Toca dar las gracias ahora, por todo lo bueno y por lo que parece terrible pero acabará siendo energía pura para seguir adelante.

Una de las cosas que he aprendido los últimos años es que cuanto más se empeña la vida en golpear, más capacidad de encarar adquieres… Te vuelves flexible, fuerte, valiente, casi casi… perdón por la osadía, un poco más sabio… Y claro, osado. Esa osadía es la que te convierte en alguien distinto. El enorme poder que te confiere sobre ti mismo y sobre tu vida llevar un poco la contraria y no sumergirte en el conformismo… No subsidiarte a ti mismo sino hacerte levantar y seguir… La osadía de preguntarte cosas que parecen no tener respuesta y de meterte en situaciones que dan tanto miedo que a veces, cuando te flaquean las fuerzas, un sudor frío te invade el cuerpo y notas como el corazón se te acelera… Es tu yo asustado y antiguo que intenta que te rindas porque no puede más.
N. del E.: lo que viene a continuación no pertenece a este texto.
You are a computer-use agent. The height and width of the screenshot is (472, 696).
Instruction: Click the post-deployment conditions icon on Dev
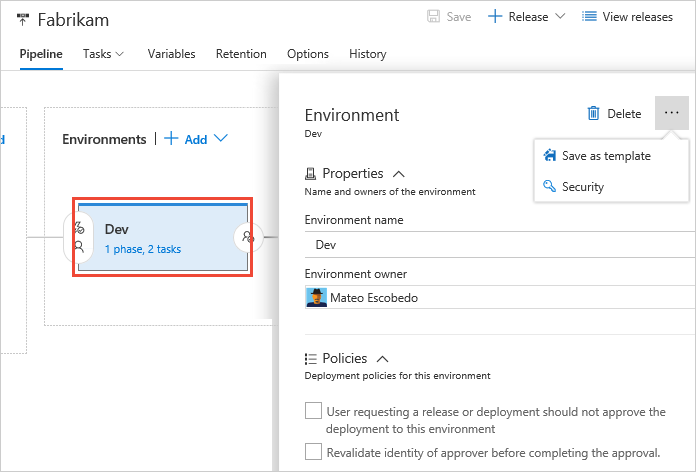[x=247, y=237]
La osadía de creer que tú eres uno de ellos… ¿Quiénes son ellos? Los que llegan, los que lo consiguen, los que se dejan a veces pedazos de vida absurda en el camino y renuncian a su cansancio, a sus ganas de salir corriendo… Renuncian a estar acompañados si esa compañía les araña el alma, aunque hacer el camino solos les mantenga el corazón inquieto y les haga sentir inseguros.

Mejor un alma alborotada que un alma dormida.

Mejor un sueño a medias que una parodia de vida.

Mejor dejar lo que no nos hace bien, que pasarnos la vida justificando lo injustificable y engañándonos pensando que va a cambiar sin que nosotros hagamos nada. Si aceptamos algo que no respeta nuestra esencia, perdemos nuestra esencia… El árbol muerto no da fruto.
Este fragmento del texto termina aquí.